---- Page extract

On the far side I entered another wood, where I was delighted to see a solitary Lesser Celandine flower. For days now I have only seen their dying-off leaves – like the fading Bluebells, an indication of the passing of the seasons. I can’t believe summer is almost upon us – the years just go by quickere and quicker! There are two paths through the samll wood, but today I only saw waymarks for the leftmost one, the one I wanted (though both end at the same point on the far isde anyway).

I turned left along a minor road, the one that runs through the wide valley of Hampden Bottom (I’d crossed the same road earlier just before reaching Prestwood for the first time). There was a good wide verge, recently cut, on the left. After a few hundred yards, where a wood ended on the right, a footpath went right, initially alongside the wood and continuing beside a left-hand hedge, very gradually going uphill. I saw a Red Kite quite nearby here, but failed to get a decent photo. It was a long steady plod, the path beside the hedge very gradually going uphill. After a while the path switched to the left of the hedge, but continued slowly uphill. There were nice views back over Hampden Bottom to the partially wooded hillside beyond, and also over to my left to a wooded hill between Little Hampden and Cobblershill. The path eventually levelled out and reached a track or drive between houses where I turned right to reach the single dead-end lane that services the remote village of Little Hampden.

--------

- _Written problem 1_
Change "pixels" to "px" in the listing below, starting at the line containing "Switch to the 授权失效" and ending at the line containing "[x=316, y=92]", and return only those lines.

---- Data supplied

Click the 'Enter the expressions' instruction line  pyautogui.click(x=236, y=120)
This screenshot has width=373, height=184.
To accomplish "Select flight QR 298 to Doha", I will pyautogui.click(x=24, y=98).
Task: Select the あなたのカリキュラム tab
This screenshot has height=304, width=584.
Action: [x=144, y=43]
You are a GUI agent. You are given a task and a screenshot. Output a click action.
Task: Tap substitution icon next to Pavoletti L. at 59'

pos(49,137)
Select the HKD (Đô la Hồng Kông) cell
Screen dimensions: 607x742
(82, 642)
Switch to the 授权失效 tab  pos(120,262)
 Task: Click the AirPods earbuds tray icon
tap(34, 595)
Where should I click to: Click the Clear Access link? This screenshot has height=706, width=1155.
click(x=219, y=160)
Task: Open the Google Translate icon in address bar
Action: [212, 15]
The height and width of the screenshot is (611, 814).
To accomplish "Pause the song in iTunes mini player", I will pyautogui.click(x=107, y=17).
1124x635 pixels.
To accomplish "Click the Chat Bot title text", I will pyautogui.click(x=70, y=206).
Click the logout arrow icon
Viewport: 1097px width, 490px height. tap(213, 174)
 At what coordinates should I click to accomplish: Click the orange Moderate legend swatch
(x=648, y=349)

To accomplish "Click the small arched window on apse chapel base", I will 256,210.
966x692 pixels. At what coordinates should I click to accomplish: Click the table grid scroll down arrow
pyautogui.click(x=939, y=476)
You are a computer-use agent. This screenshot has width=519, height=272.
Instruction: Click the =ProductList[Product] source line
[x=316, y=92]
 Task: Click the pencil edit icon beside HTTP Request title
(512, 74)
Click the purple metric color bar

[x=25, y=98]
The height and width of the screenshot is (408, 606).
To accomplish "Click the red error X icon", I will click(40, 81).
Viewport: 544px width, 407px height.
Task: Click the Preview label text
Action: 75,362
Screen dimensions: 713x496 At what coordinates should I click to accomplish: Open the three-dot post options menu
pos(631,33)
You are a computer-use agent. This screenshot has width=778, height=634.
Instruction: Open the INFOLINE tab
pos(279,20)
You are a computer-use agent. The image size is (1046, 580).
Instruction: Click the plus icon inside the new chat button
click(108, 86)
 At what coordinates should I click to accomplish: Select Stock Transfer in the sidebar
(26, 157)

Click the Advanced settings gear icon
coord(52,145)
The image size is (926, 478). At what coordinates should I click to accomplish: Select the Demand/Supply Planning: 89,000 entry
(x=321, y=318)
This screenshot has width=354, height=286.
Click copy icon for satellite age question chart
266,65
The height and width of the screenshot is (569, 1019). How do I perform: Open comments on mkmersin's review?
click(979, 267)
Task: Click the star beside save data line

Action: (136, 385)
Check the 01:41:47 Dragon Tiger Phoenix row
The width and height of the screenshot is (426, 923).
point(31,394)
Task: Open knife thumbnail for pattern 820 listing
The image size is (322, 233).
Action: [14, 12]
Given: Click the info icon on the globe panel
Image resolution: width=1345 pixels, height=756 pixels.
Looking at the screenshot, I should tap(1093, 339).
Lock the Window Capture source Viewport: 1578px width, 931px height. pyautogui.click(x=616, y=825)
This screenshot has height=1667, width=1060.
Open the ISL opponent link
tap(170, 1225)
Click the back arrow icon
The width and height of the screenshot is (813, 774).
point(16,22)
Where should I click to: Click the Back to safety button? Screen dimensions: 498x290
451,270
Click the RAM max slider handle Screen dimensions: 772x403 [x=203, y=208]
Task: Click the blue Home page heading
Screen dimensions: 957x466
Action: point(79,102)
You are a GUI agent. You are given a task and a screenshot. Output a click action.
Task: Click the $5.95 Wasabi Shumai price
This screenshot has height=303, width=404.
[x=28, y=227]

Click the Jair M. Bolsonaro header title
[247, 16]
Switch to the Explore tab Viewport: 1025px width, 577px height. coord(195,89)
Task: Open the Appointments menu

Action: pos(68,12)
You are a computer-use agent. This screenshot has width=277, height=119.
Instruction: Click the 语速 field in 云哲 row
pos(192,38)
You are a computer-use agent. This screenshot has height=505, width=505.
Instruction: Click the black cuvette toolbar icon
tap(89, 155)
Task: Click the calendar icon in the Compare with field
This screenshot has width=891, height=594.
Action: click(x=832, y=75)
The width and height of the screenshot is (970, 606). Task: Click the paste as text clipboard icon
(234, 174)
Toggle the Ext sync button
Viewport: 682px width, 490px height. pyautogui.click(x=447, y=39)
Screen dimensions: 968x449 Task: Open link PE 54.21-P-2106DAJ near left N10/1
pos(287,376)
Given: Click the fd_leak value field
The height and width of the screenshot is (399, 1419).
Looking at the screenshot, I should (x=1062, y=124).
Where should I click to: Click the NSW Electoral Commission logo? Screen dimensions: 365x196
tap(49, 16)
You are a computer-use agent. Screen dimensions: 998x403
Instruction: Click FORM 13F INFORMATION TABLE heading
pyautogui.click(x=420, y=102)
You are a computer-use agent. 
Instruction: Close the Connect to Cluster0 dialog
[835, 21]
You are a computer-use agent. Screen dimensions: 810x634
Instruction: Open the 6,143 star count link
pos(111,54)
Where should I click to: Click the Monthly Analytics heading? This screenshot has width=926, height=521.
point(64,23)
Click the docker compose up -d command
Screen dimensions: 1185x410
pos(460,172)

--------

- _Written problem 2_
In the walk description above, which bird did the writer see nearby but fail to get a decent photo of?

- _Exercise output 1_
Switch to the 授权失效 tab  pos(120,262)
 Task: Click the AirPods earbuds tray icon
tap(34, 595)
Where should I click to: Click the Clear Access link? This screenshot has height=706, width=1155.
click(x=219, y=160)
Task: Open the Google Translate icon in address bar
Action: [212, 15]
The height and width of the screenshot is (611, 814).
To accomplish "Pause the song in iTunes mini player", I will pyautogui.click(x=107, y=17).
1124x635 px.
To accomplish "Click the Chat Bot title text", I will pyautogui.click(x=70, y=206).
Click the logout arrow icon
Viewport: 1097px width, 490px height. tap(213, 174)
 At what coordinates should I click to accomplish: Click the orange Moderate legend swatch
(x=648, y=349)

To accomplish "Click the small arched window on apse chapel base", I will 256,210.
966x692 px. At what coordinates should I click to accomplish: Click the table grid scroll down arrow
pyautogui.click(x=939, y=476)
You are a computer-use agent. This screenshot has width=519, height=272.
Instruction: Click the =ProductList[Product] source line
[x=316, y=92]

- _Exercise output 2_
A Red Kite.